Wine

Midi – France's Southwest Corner.

Midi

Midi is a huge stretch of land hugging the Mediterranean shore of France and contains more vineyard acreage than Australia. It is sunny, enjoys an old history of wine culture, has many food specialties, and now wineries that emulate to surpass New World wine producing countries by producing fruit-forward wines from old and proven French grape varieties i.e cabernet sauvignon, merlot, viognier, just to name a few.

Trading Greeks introduced viticulture to the southwestern Gaul and Romans expanded it.

Today, vineyards spread out from the Rhone River delta east and west throughout the entire south of France. The area west of Avignon to the Pyrenee Mountains is referred to as Languedoc et Roussillon, whereas the east, stretching to the Italian border, is called Provence, famous for its rose wines, rice, olive oil and herb-infused stews, and world famous cities of Nice and Cannes where celebrities vacation.

Historically, a source of light, quaffing wines, these vast regions evolved to meet the ever changing demands of both French and international consumers.

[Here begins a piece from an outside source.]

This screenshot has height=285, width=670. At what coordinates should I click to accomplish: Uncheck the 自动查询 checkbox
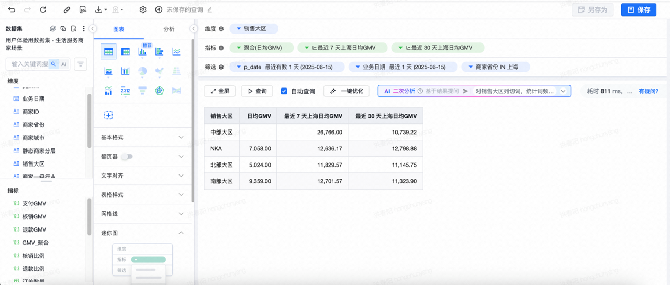click(x=284, y=91)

Languedoc et Roussillon have an abundance of suitable land, climate, and also young, well educated and enthusiastic winemakers who understand what needs to be done to produce fine wines to titillate the palates of consumers. Of late, even Australian winemakers have been involved in acquiring vineyards and/or helping wineries to produce wine to world standards.

The proximity of Languedoc et Roussillon to the United Kingdom is an important consideration from a cost perspective. Britons drink a lot of red wine and price for the English consumer is an important factor in making purchase decisions, as it is true in most other wine drinking nations.

Languedoc et Roussillon has many regions, some of the most important are: Coteaux de Languedoc, Costieres de Nimes, Minervois, St. Chinian, Pic St. Loup, Cotes du Frontonais, Herault, Cotes du Roussillon, Fitou, Faugeres, Corbiere, and Clairette de Languedoc. The less known regions are: Clairette de Bellegarde, Limoux, Cabardes, Cotes de la Malpere, Frontignan, La Mejanelle and Banyuls.

All of the above used to be VDQS (Vins delimite de qualite superieur) quality regions; now practically all have been elevated to Appellation d’origine controllee. The wines taste infinitely better now as compared to those of two or three decades ago.

Grenache, syrah, mourvedre, carignane, cinsault, merlot, cabernet franc, and cabernet sauvignon are the preferred red grape varieties, whereas bourboulenc, picpoul, grenache blanc, viognier, chardonnay and sauvignon blanc go into white wines and occasionally into red blends to lighten them.

Languedoc et Roussillon wines are reliable, consistent, offer an array of flavour profiles, depth and good value. Top end red wines age well and evolve to outstanding libations.

White wines are made for quick consumption, sparkling to enjoy with friends and family, and dessert wines to cellar for a few years.

Most offer appealing fruit, balance and dept of flavour. The advances made in Languedoc result from better land selection, grape varieties, research conducted in the school of vitiviniculurte in Montpellier, and low yields.

Escalating prices of Bordeaux and Burgundy helped large negociant houses of these regions in the decision to buy vineyards and producing wines, or simply acquiring wine to create their own brands. Today branded Languedoc wines marketed by well-established Bordeaux and Burgundy negociants represent a good portion of French exports and are growing year after year,

Here are some Languedoc wines you may want to try: Chateau Lamarque Cuvee Aegidiane, Costiere de Nimes, composed of syrah and grenache offering deep flavour and hints of black fruit and pepper.

Clos Bagatelle Veille d’Automne, St. Chinan, this small producer blends for this cuvee syrah, mourvedre and carignan to achieve flavours of roasted coffee beans and ripe berries. It ifs full bodied, dark and possesses a long after taste.

Decant before service, or cellar for three to four years. Enjoy with lamb stews, or grilled lamb chops or roasted leg of lamb, or beef stews, or home made grilled hamburgers.

Memoire des Temps Rouge, Cotes de Roussillon, Domaine Ferrer Ribiere – exudes raspberry, blueberry ad cherry aromas with mineral and iron undertones. This is a fine wine to enjoy with hard cheeses, antipasto plates, pate de campagne, pastas with meat sauce, lamb stews, roast beef or beef stews.